Dataset entries
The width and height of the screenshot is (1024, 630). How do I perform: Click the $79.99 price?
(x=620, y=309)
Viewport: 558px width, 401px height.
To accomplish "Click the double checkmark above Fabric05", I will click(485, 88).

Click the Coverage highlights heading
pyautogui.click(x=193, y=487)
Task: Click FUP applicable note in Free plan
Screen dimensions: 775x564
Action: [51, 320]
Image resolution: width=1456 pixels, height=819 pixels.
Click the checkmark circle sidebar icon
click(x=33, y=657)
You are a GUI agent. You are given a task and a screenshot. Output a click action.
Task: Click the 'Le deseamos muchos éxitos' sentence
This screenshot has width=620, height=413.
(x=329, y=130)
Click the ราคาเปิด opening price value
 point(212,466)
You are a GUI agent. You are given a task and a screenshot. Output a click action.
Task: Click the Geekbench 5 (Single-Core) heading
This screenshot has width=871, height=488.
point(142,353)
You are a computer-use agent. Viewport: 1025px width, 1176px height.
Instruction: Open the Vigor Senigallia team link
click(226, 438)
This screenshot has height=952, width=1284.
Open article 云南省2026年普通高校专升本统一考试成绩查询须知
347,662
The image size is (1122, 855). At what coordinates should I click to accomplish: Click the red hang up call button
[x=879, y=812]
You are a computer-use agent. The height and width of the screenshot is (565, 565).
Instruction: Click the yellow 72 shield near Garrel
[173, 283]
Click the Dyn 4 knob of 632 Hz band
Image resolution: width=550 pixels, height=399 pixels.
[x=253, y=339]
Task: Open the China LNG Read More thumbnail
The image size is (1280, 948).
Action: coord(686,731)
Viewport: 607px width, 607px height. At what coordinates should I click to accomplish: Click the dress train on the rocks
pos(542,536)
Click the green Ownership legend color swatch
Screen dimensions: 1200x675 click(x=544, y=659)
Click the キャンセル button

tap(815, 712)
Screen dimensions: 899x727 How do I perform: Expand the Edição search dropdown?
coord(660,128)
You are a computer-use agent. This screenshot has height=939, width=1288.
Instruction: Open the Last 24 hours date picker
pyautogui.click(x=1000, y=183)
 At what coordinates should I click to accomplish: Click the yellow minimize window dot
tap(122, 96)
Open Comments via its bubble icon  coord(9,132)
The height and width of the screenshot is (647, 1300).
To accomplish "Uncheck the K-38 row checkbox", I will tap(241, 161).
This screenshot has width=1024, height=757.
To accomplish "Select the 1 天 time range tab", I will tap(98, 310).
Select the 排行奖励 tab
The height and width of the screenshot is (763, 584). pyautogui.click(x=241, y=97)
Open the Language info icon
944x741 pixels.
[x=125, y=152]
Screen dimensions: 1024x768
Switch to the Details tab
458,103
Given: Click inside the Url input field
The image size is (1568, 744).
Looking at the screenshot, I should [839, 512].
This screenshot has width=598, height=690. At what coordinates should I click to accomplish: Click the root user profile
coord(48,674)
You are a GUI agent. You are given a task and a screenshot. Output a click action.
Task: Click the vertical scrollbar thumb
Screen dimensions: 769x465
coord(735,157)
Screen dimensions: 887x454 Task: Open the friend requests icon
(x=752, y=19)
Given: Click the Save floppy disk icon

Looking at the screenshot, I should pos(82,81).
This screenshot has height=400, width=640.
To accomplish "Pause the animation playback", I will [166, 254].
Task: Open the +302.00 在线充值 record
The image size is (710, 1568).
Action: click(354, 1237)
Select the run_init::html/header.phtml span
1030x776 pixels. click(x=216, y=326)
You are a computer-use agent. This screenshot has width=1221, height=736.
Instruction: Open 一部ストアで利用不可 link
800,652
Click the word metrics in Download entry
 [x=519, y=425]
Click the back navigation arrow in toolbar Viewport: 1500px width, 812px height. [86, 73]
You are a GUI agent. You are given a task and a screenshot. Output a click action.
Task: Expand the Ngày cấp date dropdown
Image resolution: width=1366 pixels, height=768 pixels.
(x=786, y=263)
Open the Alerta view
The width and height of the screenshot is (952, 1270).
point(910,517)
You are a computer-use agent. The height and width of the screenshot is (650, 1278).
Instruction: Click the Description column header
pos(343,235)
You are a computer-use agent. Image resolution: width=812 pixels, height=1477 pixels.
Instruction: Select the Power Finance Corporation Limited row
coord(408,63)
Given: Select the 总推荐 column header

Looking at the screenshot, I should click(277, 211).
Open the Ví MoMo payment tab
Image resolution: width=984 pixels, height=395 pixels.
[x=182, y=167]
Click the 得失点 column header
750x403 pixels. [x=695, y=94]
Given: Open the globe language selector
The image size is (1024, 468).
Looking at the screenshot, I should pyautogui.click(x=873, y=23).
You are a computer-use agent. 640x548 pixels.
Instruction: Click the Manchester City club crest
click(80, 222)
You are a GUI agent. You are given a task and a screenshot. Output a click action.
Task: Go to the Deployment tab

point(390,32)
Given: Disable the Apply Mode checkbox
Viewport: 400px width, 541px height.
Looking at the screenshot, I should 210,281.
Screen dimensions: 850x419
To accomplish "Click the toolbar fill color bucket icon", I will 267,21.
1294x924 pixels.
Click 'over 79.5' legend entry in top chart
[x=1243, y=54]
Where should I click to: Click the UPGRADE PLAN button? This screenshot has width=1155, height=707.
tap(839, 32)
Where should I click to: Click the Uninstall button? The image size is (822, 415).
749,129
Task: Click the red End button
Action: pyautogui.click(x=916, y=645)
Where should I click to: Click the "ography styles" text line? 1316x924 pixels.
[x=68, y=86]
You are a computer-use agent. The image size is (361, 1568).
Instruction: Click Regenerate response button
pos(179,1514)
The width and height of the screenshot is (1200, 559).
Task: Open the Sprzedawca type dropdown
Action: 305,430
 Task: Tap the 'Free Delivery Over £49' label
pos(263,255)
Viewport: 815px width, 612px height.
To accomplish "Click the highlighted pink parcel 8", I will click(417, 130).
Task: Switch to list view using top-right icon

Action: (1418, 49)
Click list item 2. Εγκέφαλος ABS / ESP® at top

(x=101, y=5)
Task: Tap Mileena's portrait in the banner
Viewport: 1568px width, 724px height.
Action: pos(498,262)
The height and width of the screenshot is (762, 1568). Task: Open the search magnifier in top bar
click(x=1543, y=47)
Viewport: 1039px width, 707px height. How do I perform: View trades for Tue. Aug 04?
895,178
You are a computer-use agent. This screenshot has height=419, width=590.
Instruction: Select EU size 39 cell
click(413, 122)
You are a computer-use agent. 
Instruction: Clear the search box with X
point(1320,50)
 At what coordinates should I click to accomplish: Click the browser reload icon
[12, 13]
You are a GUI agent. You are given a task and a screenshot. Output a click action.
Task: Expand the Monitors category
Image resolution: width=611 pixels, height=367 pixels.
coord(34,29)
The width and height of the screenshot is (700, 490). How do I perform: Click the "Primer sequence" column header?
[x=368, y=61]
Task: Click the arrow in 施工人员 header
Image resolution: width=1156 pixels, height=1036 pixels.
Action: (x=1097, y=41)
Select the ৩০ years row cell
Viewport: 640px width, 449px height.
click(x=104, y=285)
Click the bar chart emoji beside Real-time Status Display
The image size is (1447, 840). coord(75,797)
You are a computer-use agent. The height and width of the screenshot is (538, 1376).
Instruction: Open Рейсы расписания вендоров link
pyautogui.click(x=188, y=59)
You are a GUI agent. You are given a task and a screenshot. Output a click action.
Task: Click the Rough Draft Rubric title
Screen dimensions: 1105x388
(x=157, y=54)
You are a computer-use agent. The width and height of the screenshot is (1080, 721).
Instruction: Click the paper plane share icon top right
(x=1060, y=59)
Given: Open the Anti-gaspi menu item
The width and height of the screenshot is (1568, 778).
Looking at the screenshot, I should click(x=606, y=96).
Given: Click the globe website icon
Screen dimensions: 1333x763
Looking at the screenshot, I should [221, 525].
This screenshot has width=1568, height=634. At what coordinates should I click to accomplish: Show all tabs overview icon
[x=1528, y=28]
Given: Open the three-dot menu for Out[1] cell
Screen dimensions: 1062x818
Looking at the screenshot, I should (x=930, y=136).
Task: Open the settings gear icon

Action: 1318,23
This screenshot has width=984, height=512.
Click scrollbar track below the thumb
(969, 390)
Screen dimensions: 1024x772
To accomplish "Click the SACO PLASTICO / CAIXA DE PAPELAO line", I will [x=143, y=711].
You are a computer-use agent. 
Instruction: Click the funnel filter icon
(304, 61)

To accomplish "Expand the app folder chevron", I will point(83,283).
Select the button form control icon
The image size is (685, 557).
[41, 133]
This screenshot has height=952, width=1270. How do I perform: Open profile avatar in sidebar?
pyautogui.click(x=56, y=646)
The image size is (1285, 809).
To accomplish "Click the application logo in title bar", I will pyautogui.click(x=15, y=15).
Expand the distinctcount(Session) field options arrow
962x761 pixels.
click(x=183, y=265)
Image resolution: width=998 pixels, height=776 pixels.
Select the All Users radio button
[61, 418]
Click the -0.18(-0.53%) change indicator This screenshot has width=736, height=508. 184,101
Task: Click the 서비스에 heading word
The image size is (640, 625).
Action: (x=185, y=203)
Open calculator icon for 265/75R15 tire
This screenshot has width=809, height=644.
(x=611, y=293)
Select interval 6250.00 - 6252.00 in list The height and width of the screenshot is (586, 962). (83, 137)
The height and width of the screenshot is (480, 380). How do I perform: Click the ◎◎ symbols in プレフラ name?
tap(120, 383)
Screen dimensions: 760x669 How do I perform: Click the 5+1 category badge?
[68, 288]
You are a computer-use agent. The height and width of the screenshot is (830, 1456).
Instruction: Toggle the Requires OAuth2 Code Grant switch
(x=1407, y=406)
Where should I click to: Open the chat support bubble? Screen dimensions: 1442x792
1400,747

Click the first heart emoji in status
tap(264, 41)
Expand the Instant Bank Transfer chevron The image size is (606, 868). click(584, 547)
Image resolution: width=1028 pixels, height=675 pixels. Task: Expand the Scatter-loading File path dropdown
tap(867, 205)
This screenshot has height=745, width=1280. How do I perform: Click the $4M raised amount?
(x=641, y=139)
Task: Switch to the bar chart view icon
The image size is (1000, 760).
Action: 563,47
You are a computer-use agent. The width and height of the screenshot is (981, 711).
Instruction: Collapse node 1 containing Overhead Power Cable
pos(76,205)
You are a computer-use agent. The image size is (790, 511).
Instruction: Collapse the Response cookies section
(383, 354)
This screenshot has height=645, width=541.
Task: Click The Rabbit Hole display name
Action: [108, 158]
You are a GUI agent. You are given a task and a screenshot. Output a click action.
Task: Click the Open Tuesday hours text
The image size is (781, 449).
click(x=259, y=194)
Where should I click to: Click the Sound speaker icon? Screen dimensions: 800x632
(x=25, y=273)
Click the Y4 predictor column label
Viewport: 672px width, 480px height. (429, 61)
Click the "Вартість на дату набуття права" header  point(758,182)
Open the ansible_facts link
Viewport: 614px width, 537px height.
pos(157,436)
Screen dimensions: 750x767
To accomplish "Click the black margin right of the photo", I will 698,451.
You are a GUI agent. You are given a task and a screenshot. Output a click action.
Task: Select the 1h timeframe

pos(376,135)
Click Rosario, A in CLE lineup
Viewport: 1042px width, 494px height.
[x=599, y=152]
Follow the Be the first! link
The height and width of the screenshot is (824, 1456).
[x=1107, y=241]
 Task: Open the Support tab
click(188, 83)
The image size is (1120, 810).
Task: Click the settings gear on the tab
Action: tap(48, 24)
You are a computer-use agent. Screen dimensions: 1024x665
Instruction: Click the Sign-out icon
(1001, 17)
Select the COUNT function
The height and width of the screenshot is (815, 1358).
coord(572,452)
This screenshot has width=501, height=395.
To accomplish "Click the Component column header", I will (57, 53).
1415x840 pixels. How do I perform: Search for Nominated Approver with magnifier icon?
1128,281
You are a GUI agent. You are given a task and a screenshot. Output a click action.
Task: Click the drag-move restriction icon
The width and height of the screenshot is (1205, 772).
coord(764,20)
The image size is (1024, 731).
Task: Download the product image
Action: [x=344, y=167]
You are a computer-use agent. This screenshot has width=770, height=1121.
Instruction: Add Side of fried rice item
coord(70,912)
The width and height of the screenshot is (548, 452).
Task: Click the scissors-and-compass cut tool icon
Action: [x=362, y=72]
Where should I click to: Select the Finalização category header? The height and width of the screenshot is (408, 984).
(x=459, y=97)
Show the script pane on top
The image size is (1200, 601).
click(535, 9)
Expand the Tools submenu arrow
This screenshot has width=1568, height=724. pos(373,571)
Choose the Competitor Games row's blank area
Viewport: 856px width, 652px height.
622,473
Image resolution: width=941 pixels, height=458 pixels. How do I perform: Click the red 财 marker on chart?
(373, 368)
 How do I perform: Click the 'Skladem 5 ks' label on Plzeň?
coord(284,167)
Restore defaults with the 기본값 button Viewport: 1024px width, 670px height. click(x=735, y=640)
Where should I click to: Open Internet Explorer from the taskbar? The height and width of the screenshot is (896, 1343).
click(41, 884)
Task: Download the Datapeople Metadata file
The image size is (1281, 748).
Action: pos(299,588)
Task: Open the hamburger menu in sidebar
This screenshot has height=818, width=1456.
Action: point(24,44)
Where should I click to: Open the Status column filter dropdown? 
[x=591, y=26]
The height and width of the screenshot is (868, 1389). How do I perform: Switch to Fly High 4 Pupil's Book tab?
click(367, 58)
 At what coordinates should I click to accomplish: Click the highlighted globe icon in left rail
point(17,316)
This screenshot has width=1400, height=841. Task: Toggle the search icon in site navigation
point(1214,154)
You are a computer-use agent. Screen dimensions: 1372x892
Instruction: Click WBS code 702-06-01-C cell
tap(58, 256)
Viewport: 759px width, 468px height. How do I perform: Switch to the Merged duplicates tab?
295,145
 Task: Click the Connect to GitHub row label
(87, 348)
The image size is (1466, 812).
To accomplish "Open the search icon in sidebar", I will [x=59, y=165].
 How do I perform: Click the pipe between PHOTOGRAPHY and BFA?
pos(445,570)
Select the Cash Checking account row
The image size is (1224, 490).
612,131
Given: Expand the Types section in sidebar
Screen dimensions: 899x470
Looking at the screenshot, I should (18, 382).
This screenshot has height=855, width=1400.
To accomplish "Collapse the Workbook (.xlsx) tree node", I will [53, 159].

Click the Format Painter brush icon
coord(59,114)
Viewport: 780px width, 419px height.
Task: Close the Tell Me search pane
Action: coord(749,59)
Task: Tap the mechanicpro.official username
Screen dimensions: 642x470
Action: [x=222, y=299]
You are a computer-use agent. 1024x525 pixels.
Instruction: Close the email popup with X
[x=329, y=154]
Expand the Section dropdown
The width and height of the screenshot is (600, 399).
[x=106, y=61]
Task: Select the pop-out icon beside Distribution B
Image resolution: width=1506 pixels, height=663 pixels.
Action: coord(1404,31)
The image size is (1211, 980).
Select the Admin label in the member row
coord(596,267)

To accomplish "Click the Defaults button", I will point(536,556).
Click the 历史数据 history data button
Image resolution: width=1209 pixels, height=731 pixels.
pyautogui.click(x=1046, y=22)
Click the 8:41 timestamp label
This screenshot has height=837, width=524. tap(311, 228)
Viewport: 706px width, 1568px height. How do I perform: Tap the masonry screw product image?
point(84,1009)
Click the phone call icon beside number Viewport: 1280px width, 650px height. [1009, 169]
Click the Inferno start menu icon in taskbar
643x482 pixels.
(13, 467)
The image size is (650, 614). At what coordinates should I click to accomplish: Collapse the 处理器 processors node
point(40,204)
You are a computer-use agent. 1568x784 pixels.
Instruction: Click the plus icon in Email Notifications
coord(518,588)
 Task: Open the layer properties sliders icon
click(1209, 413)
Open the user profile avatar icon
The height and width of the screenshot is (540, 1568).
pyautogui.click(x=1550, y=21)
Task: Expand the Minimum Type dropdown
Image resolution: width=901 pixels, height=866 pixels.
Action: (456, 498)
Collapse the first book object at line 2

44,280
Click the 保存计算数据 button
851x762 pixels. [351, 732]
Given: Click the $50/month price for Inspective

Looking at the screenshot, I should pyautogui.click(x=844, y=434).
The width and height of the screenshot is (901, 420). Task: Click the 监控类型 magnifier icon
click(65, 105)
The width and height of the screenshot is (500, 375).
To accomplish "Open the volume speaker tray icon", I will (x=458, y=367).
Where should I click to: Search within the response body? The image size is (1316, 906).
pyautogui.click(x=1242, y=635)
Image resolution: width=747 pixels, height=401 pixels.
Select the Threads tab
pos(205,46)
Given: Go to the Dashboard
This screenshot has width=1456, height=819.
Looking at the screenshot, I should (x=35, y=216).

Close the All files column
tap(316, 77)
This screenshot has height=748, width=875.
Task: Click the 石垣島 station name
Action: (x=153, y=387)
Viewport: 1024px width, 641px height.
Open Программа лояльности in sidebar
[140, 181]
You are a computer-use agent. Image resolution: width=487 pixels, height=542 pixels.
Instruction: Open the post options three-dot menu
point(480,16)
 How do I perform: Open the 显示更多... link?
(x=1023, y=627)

- What is required -
Look through the data above. Find each line with the string "chevron" and copy it.

- Output for this task -
To accomplish "Expand the app folder chevron", I will point(83,283).
Expand the Instant Bank Transfer chevron The image size is (606, 868). click(584, 547)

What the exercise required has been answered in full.